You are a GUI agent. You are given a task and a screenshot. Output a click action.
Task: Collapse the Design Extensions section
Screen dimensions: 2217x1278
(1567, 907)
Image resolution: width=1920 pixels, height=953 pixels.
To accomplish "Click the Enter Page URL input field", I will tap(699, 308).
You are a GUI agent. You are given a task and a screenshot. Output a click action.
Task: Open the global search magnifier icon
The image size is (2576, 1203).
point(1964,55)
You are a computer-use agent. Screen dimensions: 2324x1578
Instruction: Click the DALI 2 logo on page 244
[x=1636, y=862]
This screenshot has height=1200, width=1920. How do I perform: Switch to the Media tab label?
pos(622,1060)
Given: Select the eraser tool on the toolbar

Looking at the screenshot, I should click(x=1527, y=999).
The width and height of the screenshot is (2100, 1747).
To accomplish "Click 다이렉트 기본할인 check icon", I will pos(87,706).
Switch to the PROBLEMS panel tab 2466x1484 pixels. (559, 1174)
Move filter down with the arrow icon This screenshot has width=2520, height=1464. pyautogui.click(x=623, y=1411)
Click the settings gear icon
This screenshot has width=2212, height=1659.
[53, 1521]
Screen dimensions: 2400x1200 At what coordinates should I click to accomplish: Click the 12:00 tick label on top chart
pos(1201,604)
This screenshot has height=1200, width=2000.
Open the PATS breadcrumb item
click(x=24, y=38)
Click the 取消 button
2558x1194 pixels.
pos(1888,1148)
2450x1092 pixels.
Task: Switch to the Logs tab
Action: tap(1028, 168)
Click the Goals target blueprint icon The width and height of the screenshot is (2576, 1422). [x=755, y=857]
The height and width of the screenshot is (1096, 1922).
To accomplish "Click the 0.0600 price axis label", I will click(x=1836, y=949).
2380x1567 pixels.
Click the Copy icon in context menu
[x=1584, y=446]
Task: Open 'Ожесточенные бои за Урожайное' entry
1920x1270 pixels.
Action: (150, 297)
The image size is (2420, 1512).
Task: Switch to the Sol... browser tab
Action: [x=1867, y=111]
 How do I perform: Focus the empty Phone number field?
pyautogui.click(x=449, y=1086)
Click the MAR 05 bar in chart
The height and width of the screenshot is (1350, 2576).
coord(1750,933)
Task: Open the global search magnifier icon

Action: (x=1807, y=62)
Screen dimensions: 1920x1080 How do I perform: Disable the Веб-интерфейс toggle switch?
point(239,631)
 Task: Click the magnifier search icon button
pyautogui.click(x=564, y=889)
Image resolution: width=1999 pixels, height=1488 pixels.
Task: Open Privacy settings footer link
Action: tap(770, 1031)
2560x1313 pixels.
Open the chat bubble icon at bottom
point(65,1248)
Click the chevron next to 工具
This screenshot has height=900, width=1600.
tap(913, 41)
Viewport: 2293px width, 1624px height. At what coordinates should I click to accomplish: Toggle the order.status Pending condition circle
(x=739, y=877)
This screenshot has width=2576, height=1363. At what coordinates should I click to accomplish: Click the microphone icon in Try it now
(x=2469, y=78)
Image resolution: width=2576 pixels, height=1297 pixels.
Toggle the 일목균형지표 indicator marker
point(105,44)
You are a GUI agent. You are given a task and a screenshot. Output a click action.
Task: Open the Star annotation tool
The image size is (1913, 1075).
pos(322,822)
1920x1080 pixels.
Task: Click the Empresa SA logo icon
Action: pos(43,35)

**Directions for this task**
Give back each line above precisely as it stands.

**Result of this exercise**
You are a GUI agent. You are given a task and a screenshot. Output a click action.
Task: Collapse the Design Extensions section
Screen dimensions: 2217x1278
(1567, 907)
Image resolution: width=1920 pixels, height=953 pixels.
To accomplish "Click the Enter Page URL input field", I will tap(699, 308).
You are a GUI agent. You are given a task and a screenshot. Output a click action.
Task: Open the global search magnifier icon
The image size is (2576, 1203).
point(1964,55)
You are a computer-use agent. Screen dimensions: 2324x1578
Instruction: Click the DALI 2 logo on page 244
[x=1636, y=862]
This screenshot has height=1200, width=1920. How do I perform: Switch to the Media tab label?
pos(622,1060)
Given: Select the eraser tool on the toolbar

Looking at the screenshot, I should click(x=1527, y=999).
The width and height of the screenshot is (2100, 1747).
To accomplish "Click 다이렉트 기본할인 check icon", I will pos(87,706).
Switch to the PROBLEMS panel tab 2466x1484 pixels. (559, 1174)
Move filter down with the arrow icon This screenshot has width=2520, height=1464. pyautogui.click(x=623, y=1411)
Click the settings gear icon
This screenshot has width=2212, height=1659.
[53, 1521]
Screen dimensions: 2400x1200 At what coordinates should I click to accomplish: Click the 12:00 tick label on top chart
pos(1201,604)
This screenshot has height=1200, width=2000.
Open the PATS breadcrumb item
click(x=24, y=38)
Click the 取消 button
2558x1194 pixels.
pos(1888,1148)
2450x1092 pixels.
Task: Switch to the Logs tab
Action: tap(1028, 168)
Click the Goals target blueprint icon The width and height of the screenshot is (2576, 1422). [x=755, y=857]
The height and width of the screenshot is (1096, 1922).
To accomplish "Click the 0.0600 price axis label", I will click(x=1836, y=949).
2380x1567 pixels.
Click the Copy icon in context menu
[x=1584, y=446]
Task: Open 'Ожесточенные бои за Урожайное' entry
1920x1270 pixels.
Action: (150, 297)
The image size is (2420, 1512).
Task: Switch to the Sol... browser tab
Action: [x=1867, y=111]
 How do I perform: Focus the empty Phone number field?
pyautogui.click(x=449, y=1086)
Click the MAR 05 bar in chart
The height and width of the screenshot is (1350, 2576).
coord(1750,933)
Task: Open the global search magnifier icon

Action: (x=1807, y=62)
Screen dimensions: 1920x1080 How do I perform: Disable the Веб-интерфейс toggle switch?
point(239,631)
 Task: Click the magnifier search icon button
pyautogui.click(x=564, y=889)
Image resolution: width=1999 pixels, height=1488 pixels.
Task: Open Privacy settings footer link
Action: tap(770, 1031)
2560x1313 pixels.
Open the chat bubble icon at bottom
point(65,1248)
Click the chevron next to 工具
This screenshot has height=900, width=1600.
tap(913, 41)
Viewport: 2293px width, 1624px height. At what coordinates should I click to accomplish: Toggle the order.status Pending condition circle
(x=739, y=877)
This screenshot has width=2576, height=1363. At what coordinates should I click to accomplish: Click the microphone icon in Try it now
(x=2469, y=78)
Image resolution: width=2576 pixels, height=1297 pixels.
Toggle the 일목균형지표 indicator marker
point(105,44)
You are a GUI agent. You are given a task and a screenshot. Output a click action.
Task: Open the Star annotation tool
The image size is (1913, 1075).
pos(322,822)
1920x1080 pixels.
Task: Click the Empresa SA logo icon
Action: pos(43,35)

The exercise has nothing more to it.